Final answer:
Mass is directly related to inertia, which is an object's resistance to changes in motion. An object with more mass has greater inertia and requires a greater force to achieve the same acceleration as a lighter one. Acceleration is inversely proportional to mass when the same force is applied.
Step-by-step explanation:
The relationship between mass and inertia is a fundamental concept in Physics. Inertia is the resistance of any physical object to any change in its velocity, and is a measure of how difficult it is to change the motion of an object. The more mass an object has, the greater its inertia, meaning it will resist changes to its velocity more strongly. For example, it is much more difficult to push a stationary boulder into motion than it is to push a basketball because the boulder has more mass and thus more inertia.

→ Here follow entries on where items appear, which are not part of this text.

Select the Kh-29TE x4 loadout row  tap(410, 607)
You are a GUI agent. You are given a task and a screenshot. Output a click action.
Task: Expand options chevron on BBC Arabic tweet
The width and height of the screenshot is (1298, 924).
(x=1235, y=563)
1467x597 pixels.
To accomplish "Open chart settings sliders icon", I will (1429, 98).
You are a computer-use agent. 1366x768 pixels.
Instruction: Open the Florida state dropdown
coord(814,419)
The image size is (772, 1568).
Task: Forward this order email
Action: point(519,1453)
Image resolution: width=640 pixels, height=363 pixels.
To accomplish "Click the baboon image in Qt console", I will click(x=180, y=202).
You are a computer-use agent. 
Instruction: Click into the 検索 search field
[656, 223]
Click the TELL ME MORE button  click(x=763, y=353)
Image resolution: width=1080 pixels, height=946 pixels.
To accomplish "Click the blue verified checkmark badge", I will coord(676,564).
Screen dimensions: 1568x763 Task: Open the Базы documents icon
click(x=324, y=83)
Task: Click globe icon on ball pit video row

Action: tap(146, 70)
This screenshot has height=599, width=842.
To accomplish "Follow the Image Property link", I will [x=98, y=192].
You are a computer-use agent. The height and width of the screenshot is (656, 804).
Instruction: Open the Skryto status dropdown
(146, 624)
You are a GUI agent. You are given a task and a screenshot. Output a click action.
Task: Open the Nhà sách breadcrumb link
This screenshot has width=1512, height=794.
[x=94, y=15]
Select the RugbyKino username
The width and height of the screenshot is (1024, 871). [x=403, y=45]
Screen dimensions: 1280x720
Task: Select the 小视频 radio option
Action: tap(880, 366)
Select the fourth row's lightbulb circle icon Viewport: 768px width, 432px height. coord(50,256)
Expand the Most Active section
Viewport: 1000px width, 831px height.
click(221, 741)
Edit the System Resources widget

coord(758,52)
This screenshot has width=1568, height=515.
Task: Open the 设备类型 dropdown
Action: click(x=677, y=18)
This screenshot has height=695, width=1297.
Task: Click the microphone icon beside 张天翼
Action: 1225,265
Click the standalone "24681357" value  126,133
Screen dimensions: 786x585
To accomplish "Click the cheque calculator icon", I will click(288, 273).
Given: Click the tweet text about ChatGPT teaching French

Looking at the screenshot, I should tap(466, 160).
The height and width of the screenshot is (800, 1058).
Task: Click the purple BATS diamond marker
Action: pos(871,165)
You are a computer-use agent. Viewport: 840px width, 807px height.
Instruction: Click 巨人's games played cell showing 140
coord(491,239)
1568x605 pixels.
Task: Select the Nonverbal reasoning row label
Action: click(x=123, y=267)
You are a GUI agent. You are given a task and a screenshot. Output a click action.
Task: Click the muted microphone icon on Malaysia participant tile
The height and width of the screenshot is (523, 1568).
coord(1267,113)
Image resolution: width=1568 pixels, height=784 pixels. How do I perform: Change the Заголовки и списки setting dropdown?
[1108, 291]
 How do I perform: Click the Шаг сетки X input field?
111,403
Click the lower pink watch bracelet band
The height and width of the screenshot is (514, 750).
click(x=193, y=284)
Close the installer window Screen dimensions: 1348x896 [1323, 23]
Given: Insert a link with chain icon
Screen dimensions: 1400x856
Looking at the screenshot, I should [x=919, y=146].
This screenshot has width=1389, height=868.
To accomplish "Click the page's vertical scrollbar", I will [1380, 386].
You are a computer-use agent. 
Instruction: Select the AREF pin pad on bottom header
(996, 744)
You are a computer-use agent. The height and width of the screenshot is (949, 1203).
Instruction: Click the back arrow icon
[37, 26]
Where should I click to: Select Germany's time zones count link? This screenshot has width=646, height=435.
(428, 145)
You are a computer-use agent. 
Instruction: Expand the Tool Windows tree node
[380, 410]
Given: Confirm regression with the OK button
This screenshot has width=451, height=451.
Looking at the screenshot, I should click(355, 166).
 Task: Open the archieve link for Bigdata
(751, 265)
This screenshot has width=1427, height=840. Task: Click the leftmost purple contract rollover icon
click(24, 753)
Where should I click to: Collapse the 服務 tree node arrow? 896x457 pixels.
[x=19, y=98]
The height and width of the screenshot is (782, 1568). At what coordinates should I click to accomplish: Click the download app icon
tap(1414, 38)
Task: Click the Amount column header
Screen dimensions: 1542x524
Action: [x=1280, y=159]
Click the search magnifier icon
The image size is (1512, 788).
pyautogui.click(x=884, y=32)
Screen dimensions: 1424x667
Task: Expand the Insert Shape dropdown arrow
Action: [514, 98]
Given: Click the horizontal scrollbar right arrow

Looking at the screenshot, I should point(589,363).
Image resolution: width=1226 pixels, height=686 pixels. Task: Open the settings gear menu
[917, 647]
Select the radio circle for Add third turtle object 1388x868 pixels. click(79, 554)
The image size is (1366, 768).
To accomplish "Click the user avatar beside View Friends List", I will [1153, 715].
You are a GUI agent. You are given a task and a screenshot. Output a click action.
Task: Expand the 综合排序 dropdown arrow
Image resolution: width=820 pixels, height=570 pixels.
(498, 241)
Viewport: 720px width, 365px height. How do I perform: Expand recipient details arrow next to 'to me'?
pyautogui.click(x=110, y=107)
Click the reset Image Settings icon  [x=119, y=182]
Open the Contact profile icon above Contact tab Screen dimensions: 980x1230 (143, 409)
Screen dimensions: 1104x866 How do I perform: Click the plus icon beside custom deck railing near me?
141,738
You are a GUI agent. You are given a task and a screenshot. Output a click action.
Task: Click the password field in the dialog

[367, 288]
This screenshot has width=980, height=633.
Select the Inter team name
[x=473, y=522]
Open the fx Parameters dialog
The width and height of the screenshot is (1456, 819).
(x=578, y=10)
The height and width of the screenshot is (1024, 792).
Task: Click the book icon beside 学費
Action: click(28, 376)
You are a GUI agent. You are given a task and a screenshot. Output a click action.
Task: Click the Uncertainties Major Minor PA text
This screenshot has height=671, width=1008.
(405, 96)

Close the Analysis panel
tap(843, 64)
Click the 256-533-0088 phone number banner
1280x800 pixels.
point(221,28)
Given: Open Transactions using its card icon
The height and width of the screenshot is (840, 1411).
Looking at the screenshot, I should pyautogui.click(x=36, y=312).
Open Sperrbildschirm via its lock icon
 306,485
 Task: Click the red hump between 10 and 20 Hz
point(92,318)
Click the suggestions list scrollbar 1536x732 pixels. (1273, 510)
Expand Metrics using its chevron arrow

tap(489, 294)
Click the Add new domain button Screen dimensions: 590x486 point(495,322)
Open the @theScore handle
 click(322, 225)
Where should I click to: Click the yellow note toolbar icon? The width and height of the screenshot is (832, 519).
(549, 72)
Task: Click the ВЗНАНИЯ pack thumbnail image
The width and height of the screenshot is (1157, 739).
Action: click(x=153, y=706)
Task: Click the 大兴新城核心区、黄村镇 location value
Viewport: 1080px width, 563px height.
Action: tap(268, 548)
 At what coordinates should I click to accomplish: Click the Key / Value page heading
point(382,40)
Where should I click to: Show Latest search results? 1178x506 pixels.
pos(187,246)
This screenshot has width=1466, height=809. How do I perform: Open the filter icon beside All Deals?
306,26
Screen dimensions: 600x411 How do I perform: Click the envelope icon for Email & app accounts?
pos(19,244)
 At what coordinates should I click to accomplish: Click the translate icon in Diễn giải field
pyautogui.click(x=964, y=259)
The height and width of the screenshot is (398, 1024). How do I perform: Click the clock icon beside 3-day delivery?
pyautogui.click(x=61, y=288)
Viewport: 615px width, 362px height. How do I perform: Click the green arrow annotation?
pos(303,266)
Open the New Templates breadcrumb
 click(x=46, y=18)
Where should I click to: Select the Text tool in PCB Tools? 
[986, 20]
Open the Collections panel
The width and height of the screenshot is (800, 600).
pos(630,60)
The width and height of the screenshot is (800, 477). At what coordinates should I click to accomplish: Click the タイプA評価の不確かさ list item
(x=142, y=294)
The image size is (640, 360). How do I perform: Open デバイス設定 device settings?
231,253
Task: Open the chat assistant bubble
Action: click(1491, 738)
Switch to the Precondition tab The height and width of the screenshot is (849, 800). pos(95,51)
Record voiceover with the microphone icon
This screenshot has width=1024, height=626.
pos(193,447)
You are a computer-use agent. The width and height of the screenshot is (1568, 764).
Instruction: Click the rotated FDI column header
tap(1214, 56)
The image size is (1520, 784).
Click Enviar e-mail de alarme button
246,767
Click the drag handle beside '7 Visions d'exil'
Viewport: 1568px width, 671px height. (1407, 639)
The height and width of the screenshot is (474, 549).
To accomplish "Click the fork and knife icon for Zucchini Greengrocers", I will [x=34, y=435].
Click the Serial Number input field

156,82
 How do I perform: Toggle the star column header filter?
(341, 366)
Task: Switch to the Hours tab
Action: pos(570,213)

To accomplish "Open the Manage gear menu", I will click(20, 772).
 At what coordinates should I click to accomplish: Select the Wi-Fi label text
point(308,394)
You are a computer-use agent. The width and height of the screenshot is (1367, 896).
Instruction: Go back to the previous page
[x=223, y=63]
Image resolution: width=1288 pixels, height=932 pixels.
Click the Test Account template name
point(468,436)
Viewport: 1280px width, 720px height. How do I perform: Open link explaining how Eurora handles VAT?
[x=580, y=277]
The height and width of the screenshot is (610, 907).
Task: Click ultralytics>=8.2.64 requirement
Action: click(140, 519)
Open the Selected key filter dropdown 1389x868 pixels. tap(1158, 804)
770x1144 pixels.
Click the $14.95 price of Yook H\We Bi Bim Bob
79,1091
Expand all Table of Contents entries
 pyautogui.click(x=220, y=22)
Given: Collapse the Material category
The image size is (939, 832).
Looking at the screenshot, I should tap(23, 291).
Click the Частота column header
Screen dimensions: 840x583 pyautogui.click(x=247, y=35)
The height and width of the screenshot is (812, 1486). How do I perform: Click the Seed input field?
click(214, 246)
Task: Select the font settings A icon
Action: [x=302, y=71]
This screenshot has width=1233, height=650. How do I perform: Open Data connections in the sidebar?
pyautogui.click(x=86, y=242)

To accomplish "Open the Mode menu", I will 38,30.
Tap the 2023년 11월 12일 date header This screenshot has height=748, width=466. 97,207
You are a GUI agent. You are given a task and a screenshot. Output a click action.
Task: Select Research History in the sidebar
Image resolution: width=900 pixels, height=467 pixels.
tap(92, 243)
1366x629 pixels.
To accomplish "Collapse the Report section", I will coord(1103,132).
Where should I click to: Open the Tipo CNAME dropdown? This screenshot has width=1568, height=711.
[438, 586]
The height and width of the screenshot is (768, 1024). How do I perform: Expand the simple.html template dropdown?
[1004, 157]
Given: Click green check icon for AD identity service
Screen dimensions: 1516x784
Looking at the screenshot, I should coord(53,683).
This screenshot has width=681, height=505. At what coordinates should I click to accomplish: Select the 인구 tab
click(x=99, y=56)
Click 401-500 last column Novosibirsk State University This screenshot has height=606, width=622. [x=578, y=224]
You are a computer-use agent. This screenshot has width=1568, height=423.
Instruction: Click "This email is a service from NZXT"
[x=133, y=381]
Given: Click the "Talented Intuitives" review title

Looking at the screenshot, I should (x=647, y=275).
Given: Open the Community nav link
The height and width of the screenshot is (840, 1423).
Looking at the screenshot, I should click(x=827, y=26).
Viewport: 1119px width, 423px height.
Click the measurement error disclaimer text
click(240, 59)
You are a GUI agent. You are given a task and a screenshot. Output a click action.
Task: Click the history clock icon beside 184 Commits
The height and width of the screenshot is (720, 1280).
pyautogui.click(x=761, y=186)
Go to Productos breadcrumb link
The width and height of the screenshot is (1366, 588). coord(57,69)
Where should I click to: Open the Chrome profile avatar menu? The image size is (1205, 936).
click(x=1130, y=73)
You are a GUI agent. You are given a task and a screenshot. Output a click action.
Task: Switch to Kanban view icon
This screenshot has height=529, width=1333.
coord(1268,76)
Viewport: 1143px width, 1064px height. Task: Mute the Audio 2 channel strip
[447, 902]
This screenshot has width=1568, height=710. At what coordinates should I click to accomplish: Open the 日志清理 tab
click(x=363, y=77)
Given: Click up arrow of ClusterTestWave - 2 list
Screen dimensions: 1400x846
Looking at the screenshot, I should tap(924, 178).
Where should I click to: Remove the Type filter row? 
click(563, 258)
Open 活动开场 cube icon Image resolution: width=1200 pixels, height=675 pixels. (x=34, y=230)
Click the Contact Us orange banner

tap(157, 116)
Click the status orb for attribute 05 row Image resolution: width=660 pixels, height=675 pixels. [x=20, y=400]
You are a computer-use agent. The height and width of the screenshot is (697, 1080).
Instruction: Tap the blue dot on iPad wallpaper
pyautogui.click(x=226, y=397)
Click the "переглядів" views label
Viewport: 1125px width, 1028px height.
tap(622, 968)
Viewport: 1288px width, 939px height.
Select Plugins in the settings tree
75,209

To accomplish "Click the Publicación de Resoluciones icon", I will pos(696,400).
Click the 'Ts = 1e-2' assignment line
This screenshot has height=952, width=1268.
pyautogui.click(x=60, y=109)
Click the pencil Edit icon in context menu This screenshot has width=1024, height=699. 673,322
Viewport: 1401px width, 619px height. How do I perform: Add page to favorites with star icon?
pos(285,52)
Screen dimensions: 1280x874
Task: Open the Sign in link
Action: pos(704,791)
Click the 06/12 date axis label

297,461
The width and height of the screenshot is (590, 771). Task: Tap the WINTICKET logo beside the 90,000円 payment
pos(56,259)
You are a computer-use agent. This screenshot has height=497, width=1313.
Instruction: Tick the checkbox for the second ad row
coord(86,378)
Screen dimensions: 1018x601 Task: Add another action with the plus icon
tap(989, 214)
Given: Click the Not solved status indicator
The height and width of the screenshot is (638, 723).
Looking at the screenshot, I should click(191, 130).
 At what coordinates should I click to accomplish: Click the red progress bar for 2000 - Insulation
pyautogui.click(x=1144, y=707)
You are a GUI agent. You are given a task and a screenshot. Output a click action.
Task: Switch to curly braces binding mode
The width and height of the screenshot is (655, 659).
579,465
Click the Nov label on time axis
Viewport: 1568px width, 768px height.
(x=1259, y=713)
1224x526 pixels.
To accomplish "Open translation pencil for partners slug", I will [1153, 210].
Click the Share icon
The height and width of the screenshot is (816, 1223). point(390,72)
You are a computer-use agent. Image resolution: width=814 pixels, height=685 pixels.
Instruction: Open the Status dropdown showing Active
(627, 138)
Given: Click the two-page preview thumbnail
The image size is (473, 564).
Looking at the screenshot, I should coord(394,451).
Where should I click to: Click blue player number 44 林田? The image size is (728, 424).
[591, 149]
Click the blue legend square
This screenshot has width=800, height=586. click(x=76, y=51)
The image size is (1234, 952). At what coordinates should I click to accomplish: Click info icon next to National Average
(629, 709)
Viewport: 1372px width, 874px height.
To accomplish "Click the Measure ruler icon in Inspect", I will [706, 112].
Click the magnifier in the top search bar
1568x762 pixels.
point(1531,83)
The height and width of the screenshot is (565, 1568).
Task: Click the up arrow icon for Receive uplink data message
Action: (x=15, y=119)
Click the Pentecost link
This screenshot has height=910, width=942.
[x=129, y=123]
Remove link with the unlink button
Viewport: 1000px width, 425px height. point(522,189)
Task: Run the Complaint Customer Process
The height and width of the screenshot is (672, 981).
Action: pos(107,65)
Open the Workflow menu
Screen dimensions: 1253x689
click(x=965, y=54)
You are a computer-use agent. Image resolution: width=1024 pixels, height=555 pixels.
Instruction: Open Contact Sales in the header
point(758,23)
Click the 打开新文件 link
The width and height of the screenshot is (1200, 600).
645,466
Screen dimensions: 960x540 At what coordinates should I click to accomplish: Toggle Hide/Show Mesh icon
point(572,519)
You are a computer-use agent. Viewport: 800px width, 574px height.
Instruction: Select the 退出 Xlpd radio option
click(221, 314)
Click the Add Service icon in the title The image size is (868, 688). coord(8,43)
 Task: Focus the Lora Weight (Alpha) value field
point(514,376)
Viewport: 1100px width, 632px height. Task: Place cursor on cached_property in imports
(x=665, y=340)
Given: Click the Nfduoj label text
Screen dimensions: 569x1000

Furthermore, the inertial mass of an object is a measure of the difficulty to alter its state of uniform motion under the action of an external force. A larger mass implies greater inertia, so a larger force is needed to achieve the same acceleration compared to an object with less mass. This relationship is crucial in applying Newton's laws of motion. The mass of an object does not depend on gravity and remains constant regardless of location, whether on Earth or in space.
It is also important to notice that acceleration is inversely proportional to the mass of an object. When a force is applied to two objects of different masses, the object with less mass will accelerate more than the one with greater mass, provided the force is the same. This illustrates how mass directly impacts an object's inertia and affects how it moves when forces are applied.